Shire of Esperance support Ocean Grown Abalone project in Esperance

Given the green light: Ocean Grown Abalone Managing director Brad Adams. Photo: Supplied.
Given the green light: Ocean Grown Abalone Managing director Brad Adams. Photo: Supplied.

The Esperance Shire Council have given in principle support to a commercial agreement with Ocean Grown Abalone that could see the sale of 34 hectares in Wylie Bay for an onshore abalone hatchery development.

In a statement released on Wednesday, February 27, the company said they had been exploring opportunities and locations across WA for the development and identified the parcel of land about 10 kilometres from the Esperance town centre.

According to the company, Lot 50 Wylie Bay Road appears to have the necessary attributes for the development to proceed.

Council made the decision behind closed doors during the Ordinary Council Meeting on Tuesday evening, February 26, with councillor Steve McMullen moving the motion and councillor Lara McIntyre seconding.

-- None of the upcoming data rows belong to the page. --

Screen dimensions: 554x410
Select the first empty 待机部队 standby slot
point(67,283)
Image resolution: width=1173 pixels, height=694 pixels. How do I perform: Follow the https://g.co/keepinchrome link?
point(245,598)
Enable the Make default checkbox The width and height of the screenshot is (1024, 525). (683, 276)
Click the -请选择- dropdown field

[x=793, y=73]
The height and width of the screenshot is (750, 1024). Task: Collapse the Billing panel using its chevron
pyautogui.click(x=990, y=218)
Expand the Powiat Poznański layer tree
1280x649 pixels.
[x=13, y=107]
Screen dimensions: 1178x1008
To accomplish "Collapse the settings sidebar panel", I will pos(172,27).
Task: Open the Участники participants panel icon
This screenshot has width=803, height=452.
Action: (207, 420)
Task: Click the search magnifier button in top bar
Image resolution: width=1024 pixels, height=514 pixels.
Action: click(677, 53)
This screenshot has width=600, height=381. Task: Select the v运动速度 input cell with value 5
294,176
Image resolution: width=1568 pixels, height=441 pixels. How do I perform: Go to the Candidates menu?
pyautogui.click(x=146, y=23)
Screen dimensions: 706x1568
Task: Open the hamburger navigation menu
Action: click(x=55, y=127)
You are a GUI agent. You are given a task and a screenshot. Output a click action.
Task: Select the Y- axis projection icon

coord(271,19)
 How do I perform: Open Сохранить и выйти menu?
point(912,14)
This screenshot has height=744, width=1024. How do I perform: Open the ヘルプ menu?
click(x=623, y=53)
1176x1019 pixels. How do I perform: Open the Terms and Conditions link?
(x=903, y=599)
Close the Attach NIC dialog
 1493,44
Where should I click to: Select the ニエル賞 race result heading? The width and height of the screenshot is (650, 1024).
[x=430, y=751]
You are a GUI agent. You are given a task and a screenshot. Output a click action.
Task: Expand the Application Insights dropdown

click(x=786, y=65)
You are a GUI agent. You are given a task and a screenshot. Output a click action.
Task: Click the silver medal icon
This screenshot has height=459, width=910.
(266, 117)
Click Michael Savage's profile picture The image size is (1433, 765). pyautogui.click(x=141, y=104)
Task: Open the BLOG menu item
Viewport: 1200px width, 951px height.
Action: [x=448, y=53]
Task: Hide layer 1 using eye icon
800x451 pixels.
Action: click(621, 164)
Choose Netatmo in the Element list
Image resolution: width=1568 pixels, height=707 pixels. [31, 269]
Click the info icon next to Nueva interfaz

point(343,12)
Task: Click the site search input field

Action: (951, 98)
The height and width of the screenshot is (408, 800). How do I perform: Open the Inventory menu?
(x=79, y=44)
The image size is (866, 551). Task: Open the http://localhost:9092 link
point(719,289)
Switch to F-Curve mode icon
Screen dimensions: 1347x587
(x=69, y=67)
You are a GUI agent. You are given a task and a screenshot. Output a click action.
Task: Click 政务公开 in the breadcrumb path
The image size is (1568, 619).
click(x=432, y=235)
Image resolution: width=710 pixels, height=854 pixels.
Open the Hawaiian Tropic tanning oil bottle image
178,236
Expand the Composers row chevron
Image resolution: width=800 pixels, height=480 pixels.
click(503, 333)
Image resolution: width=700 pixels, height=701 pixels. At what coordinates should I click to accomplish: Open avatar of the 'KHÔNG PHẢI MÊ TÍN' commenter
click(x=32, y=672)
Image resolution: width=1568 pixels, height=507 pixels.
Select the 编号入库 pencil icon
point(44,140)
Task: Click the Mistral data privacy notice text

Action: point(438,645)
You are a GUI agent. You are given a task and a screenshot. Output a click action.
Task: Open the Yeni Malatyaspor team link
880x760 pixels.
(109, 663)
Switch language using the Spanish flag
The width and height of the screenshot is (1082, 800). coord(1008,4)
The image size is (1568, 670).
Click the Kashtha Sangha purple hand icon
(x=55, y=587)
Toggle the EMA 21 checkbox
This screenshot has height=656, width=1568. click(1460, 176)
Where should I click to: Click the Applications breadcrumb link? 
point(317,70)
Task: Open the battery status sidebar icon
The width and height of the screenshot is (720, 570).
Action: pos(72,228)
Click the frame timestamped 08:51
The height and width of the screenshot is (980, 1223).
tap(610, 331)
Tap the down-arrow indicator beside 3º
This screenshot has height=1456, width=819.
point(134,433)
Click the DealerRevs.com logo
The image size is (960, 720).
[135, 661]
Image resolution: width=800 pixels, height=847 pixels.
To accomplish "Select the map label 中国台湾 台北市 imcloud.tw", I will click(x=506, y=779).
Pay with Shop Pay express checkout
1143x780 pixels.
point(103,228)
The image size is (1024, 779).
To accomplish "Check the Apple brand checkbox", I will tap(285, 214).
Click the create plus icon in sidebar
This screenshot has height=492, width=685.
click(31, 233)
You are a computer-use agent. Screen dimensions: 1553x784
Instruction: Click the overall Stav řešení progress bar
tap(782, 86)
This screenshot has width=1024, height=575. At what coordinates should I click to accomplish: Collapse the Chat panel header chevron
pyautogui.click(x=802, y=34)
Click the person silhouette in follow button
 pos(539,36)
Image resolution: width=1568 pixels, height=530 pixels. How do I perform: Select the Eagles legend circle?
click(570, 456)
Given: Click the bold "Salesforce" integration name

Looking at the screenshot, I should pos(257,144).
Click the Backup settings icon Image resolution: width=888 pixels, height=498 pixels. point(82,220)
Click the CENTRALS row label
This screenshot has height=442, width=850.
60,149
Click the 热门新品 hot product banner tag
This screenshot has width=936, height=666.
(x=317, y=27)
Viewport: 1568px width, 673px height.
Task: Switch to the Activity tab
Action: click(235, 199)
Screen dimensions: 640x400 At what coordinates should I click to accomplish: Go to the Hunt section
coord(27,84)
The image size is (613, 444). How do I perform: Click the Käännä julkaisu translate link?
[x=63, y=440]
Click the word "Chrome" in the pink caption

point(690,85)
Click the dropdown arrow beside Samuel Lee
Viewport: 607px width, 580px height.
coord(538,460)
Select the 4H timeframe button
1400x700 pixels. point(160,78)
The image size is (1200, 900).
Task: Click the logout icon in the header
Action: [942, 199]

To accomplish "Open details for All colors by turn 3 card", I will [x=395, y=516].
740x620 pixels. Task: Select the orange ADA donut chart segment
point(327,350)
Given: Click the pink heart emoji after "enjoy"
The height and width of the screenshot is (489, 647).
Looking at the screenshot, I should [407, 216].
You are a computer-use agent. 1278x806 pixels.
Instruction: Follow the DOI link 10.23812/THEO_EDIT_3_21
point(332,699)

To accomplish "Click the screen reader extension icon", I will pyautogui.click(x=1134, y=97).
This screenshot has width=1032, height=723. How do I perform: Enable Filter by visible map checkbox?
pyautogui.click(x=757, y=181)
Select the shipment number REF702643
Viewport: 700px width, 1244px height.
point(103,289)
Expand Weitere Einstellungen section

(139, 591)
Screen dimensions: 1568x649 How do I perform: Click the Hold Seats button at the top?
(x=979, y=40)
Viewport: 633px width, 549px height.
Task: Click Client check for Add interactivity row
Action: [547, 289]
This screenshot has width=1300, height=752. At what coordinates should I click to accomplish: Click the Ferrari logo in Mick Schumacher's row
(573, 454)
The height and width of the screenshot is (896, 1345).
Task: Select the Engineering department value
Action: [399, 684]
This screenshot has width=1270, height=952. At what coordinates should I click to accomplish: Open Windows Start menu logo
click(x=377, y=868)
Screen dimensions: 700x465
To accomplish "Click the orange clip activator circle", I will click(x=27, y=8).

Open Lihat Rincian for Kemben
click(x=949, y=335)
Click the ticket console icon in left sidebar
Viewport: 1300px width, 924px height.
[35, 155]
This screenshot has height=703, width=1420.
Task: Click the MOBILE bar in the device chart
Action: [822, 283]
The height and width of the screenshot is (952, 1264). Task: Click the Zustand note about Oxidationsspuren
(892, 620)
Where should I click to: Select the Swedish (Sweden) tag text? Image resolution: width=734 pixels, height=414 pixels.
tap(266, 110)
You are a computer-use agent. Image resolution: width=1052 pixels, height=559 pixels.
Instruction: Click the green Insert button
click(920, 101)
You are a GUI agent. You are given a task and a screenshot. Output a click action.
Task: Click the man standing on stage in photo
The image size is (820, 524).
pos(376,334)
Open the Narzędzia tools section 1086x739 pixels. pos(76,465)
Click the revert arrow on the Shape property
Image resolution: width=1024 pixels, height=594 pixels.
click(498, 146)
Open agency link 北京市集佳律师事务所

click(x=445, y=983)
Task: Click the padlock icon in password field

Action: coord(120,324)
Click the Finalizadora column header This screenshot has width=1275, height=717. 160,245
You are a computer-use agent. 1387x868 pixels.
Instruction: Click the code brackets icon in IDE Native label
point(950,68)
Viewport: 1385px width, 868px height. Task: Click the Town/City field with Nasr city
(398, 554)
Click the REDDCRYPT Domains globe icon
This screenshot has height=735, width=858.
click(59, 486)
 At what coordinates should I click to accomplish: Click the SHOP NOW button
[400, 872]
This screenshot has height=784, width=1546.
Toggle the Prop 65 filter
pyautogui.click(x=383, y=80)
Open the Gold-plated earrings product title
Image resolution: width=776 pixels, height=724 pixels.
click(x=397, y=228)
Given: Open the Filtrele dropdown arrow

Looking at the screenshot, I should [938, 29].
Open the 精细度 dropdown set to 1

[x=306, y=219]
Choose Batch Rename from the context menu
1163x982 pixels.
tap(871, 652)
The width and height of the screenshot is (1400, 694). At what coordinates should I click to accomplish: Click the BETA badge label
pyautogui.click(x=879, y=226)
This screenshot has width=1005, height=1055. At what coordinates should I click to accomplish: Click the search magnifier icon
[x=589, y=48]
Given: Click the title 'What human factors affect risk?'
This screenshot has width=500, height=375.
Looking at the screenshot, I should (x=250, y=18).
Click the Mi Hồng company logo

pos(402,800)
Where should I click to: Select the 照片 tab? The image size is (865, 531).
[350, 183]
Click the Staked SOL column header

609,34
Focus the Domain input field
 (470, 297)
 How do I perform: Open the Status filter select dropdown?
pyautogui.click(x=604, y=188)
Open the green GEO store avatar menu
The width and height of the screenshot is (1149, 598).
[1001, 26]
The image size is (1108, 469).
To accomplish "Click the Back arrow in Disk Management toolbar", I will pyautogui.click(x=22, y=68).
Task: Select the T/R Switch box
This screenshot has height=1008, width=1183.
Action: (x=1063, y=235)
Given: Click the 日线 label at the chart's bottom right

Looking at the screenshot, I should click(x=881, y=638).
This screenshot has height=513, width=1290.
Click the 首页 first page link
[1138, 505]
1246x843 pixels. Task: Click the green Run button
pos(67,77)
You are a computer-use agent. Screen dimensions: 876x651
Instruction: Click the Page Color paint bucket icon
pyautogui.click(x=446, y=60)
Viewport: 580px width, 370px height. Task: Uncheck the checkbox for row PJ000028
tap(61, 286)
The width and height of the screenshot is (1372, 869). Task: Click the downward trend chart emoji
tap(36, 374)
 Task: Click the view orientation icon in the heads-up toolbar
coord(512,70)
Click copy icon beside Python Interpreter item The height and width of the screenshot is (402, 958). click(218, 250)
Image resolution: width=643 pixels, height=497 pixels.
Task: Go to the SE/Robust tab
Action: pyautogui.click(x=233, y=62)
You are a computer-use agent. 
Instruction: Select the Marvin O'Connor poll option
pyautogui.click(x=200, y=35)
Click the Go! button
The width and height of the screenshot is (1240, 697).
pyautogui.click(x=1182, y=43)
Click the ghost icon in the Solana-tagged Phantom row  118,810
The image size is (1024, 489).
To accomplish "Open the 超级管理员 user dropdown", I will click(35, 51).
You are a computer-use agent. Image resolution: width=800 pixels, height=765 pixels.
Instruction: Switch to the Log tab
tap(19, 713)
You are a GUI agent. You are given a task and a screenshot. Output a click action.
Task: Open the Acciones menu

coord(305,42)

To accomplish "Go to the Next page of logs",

The motion was carried 6-1, with councillor Shelley Payne voting against.

As part of the proposal, the shire are expected to engage in consultation with the Esperance community before March 15, 2019.

Subject to community feedback and endorsement by council, the company are expected to lease the land for a period of 12 months to carry out a feasibility study and assess the land's development potential.

The sale of the land will be dependent on the company developing an onshore aquaculture hatchery and grow out facility and will be subject to the necessary approvals.

Documentation is expected to be completed by May 1, 2019, when the company expect to make a decision on whether or not the development will go ahead.

Deputy shire president Natalie Bowman welcomed the announcement and said the project was an exciting one for the Esperance community and the local economy.

"We often talk about economic development and how we need to get jobs and here we have one that’s come knocking on our door," she said.

"We’ve been able to secure a parcel of land that the shire have under their control that we have been able to reach an agreement with them.

"Obviously, this still needs to go through the public process with a two-week public notice where we’ll gather feedback from the community.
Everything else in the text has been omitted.